STATED EXERCISE:
Return every row below word for word, in the same order and with nothing changed.

------ EXCERPTED DATA

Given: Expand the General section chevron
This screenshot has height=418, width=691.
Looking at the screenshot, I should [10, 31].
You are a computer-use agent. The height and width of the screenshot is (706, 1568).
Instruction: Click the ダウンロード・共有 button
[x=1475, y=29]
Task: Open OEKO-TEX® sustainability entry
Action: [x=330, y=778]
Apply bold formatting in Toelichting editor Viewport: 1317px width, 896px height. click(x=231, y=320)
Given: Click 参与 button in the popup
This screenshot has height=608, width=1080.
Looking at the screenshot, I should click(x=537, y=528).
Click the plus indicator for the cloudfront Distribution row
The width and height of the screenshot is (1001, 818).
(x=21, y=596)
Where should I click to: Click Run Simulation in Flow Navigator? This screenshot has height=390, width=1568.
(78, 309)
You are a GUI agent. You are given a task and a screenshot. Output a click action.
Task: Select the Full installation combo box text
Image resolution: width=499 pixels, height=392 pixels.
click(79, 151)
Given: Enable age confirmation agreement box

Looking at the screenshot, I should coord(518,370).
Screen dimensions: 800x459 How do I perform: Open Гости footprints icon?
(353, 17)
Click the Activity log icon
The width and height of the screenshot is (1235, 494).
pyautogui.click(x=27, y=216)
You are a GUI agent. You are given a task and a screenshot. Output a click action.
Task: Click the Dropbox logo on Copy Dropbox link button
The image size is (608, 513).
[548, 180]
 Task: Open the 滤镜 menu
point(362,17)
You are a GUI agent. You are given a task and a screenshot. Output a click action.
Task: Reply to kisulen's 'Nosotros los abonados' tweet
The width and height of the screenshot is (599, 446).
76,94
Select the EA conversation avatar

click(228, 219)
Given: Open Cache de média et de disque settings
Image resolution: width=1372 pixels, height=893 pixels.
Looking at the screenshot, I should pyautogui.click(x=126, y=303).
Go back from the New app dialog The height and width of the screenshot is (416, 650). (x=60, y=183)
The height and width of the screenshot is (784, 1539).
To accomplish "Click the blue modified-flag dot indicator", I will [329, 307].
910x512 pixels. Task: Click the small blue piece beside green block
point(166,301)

------------

CORRECT ANSWER:
Given: Expand the General section chevron
This screenshot has height=418, width=691.
Looking at the screenshot, I should [10, 31].
You are a computer-use agent. The height and width of the screenshot is (706, 1568).
Instruction: Click the ダウンロード・共有 button
[x=1475, y=29]
Task: Open OEKO-TEX® sustainability entry
Action: [x=330, y=778]
Apply bold formatting in Toelichting editor Viewport: 1317px width, 896px height. click(x=231, y=320)
Given: Click 参与 button in the popup
This screenshot has height=608, width=1080.
Looking at the screenshot, I should click(x=537, y=528).
Click the plus indicator for the cloudfront Distribution row
The width and height of the screenshot is (1001, 818).
(x=21, y=596)
Where should I click to: Click Run Simulation in Flow Navigator? This screenshot has height=390, width=1568.
(78, 309)
You are a GUI agent. You are given a task and a screenshot. Output a click action.
Task: Select the Full installation combo box text
Image resolution: width=499 pixels, height=392 pixels.
click(79, 151)
Given: Enable age confirmation agreement box

Looking at the screenshot, I should coord(518,370).
Screen dimensions: 800x459 How do I perform: Open Гости footprints icon?
(353, 17)
Click the Activity log icon
The width and height of the screenshot is (1235, 494).
pyautogui.click(x=27, y=216)
You are a GUI agent. You are given a task and a screenshot. Output a click action.
Task: Click the Dropbox logo on Copy Dropbox link button
The image size is (608, 513).
[548, 180]
 Task: Open the 滤镜 menu
point(362,17)
You are a GUI agent. You are given a task and a screenshot. Output a click action.
Task: Reply to kisulen's 'Nosotros los abonados' tweet
The width and height of the screenshot is (599, 446).
76,94
Select the EA conversation avatar

click(228, 219)
Given: Open Cache de média et de disque settings
Image resolution: width=1372 pixels, height=893 pixels.
Looking at the screenshot, I should pyautogui.click(x=126, y=303).
Go back from the New app dialog The height and width of the screenshot is (416, 650). (x=60, y=183)
The height and width of the screenshot is (784, 1539).
To accomplish "Click the blue modified-flag dot indicator", I will [329, 307].
910x512 pixels. Task: Click the small blue piece beside green block
point(166,301)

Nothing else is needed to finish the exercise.